However, due to some physical limitations (double knee replacement surgeries), I am unable to work 5 days/week; only 4 days/week.
My employer sent me an email below stating I will be converted to a per diem basis with no benefits or continuing full time employment if I fail to work 5days/week.
What are my legal options? Thanks.

"Our business and customer needs dictate that your position must be 5 days per week and 40 hours per week. Based on that requirement, it is necessary for you to begin scheduling yourself accordingly beginning, no later than, Monday, November 26, 2012.

If you are unable to meet this scheduling requirement, you do have the option of changing your employment status to per diem. If you do not schedule yourself 5 days and 40 hours per week beginning November 26, 2012, your employment status will be changed to per diem on that date."
Hello and welcome,

I am sorry to hear of your difficult situation. I am working on your answer now and will post it here shortly.

Hello again, Dan.

Pursuant to state and federal law, if an employee requests a reasonable accommodation that is not an undue hardship to the employer (which usually means it is too costly), the employer must provide the reasonable accommodation to the employer.

Since it sounds as though you do have a disability, the ADA would typically provide this protection.
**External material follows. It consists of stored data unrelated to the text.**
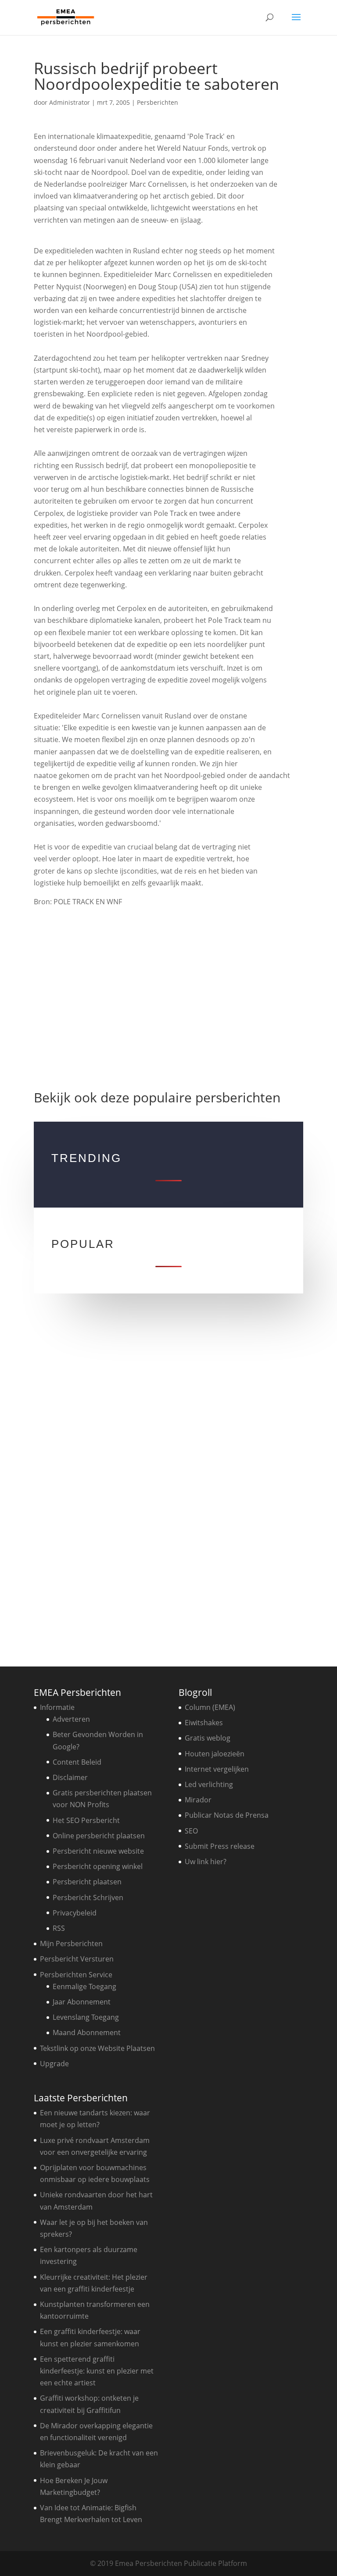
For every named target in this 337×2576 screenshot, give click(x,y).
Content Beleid (77, 1762)
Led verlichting (209, 1784)
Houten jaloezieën (214, 1754)
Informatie (57, 1707)
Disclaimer (70, 1777)
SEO (191, 1831)
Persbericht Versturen (77, 1959)
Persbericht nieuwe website (98, 1851)
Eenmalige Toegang (84, 1986)
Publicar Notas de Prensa (227, 1815)
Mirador (198, 1800)
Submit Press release (220, 1846)
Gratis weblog (207, 1738)
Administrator (69, 102)
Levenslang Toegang (86, 2017)
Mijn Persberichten (71, 1943)
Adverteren (71, 1719)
If the employer could reasonably cover the additional 1 day that you are not able to work without incurring extraordinary costs, they would typically be required by the ADA to provide the requested accommodation in your work schedule (4 days instead of 5 per week).

Since they have been providing it, that would normally indicate that it is NOT an undue hardship unless their circumstances (customer needs) have recently changed significantly.

If the employer refuses to provide the requested accommodation (which should be made in writing and retain a copy of it for your records), then it would be best to promptly retain a local attorney to represent you in resolving this matter.

If the attorney is not successful in resolving the matter, then a charge of discrimination should normally be filed with the EEOC/state Fair Employment and Housing Commission.